Directions for this task: Repeat exactly, and nothing more, the lines from the one that includes "Task: Bookmark this page using the star icon" through the final line of the entries; skip the pictures.

Collected data:
——
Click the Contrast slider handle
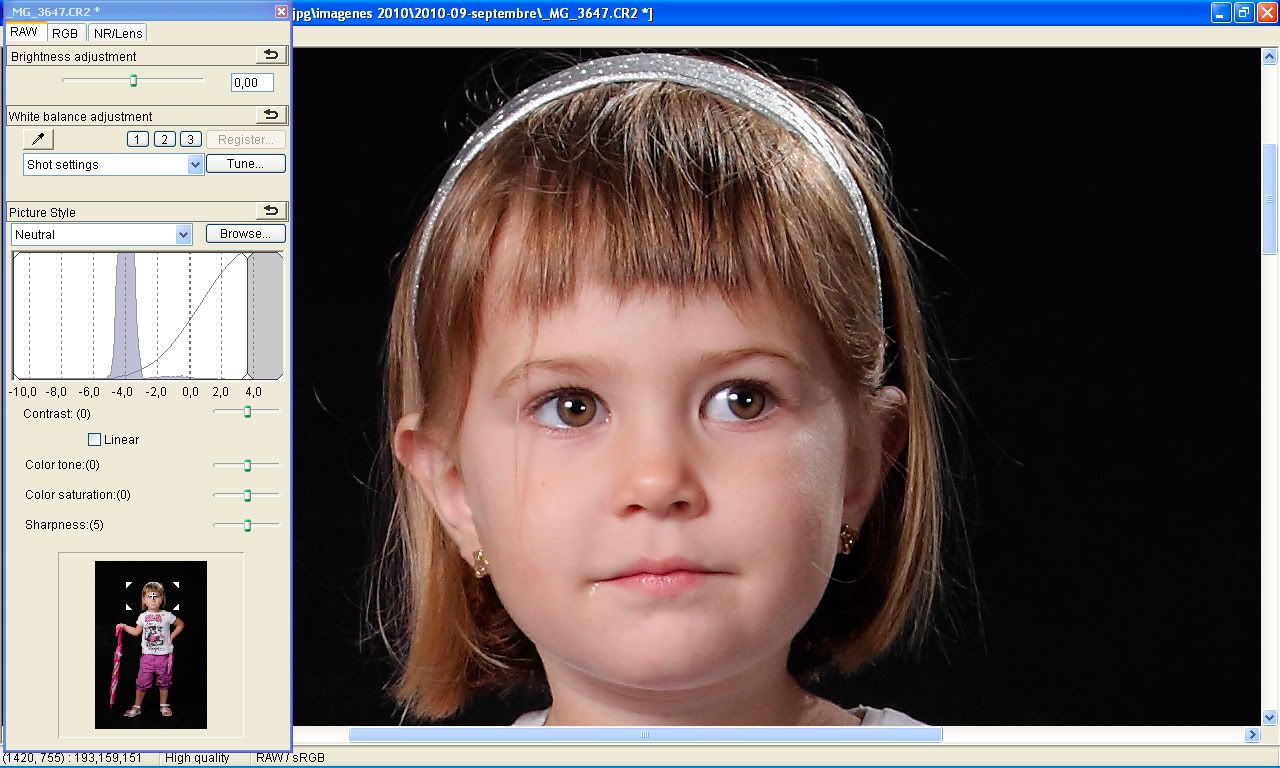This screenshot has height=768, width=1280. coord(247,412)
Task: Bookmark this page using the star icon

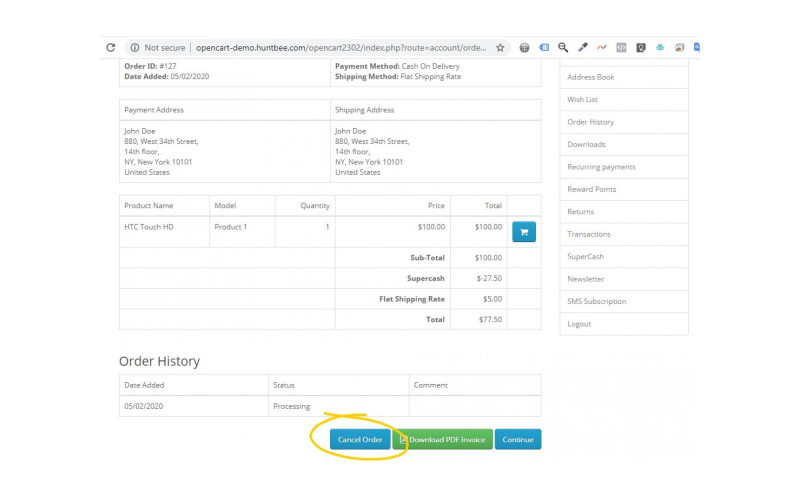Action: (500, 47)
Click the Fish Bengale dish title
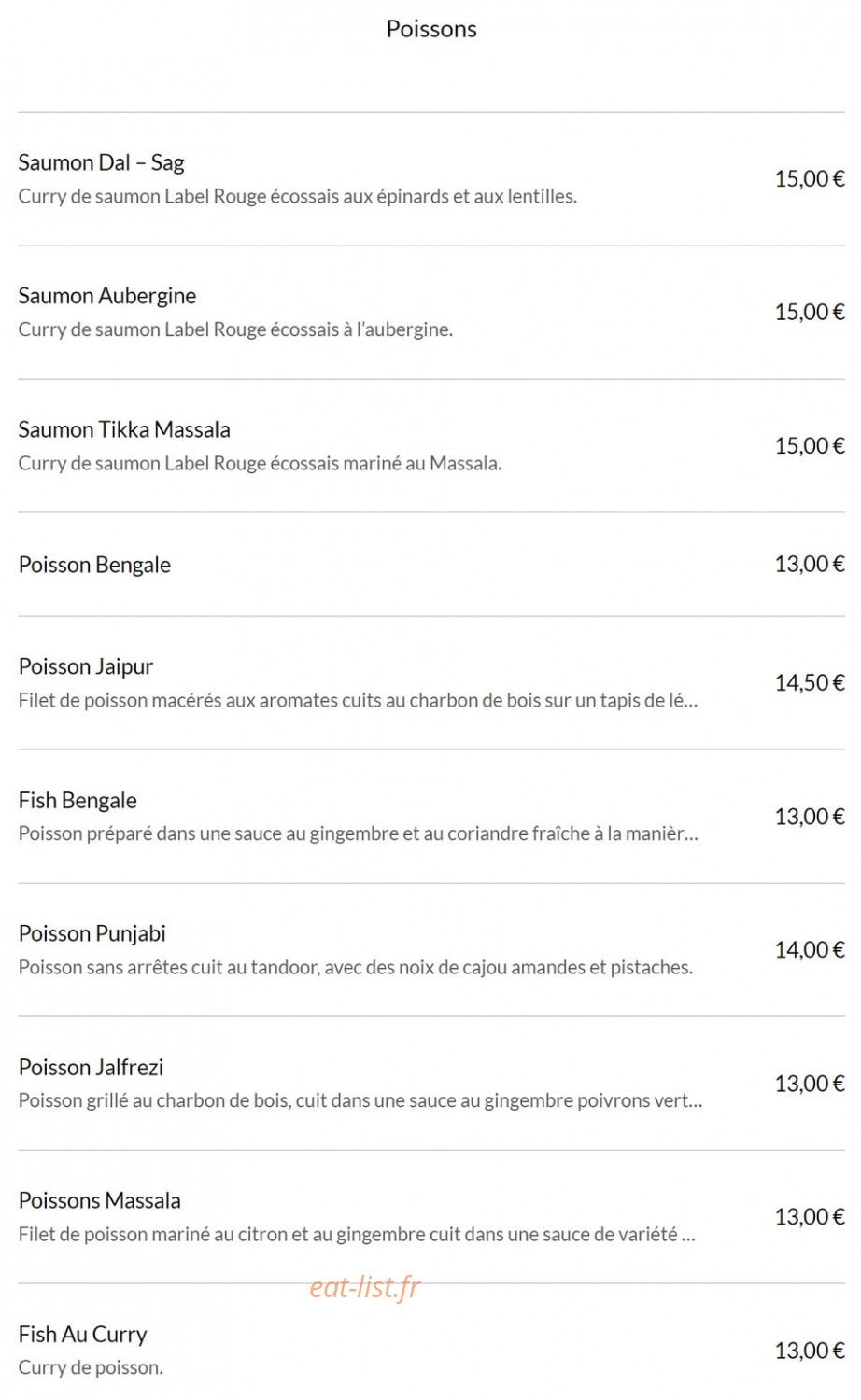This screenshot has width=861, height=1400. 78,800
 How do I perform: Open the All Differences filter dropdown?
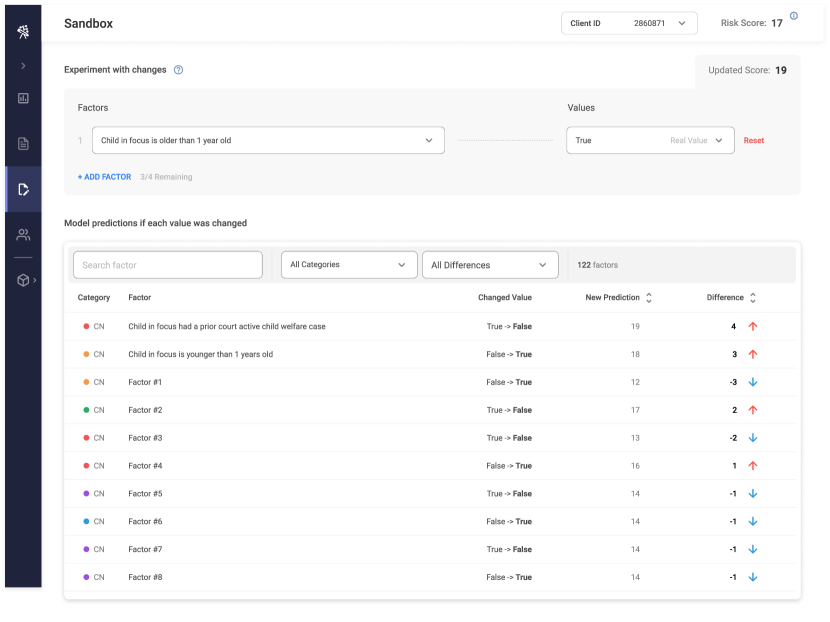[490, 265]
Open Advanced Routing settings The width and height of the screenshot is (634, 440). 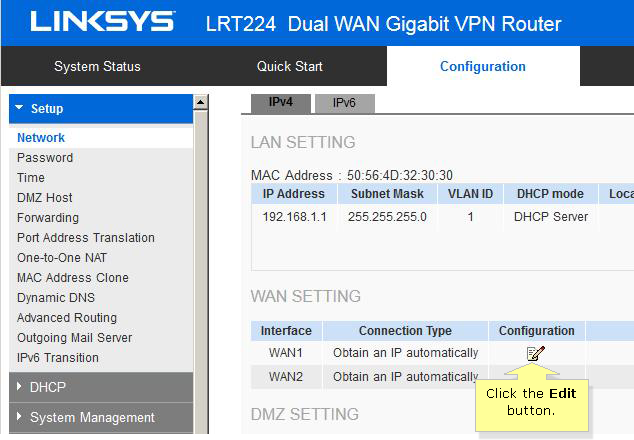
——
Solved problem:
Task: Bookmark this page using the star icon

Action: (500, 47)
Click the Fish Bengale dish title
This screenshot has width=861, height=1400. 78,800
 How do I perform: Open the All Differences filter dropdown?
[490, 265]
Open Advanced Routing settings The width and height of the screenshot is (634, 440). 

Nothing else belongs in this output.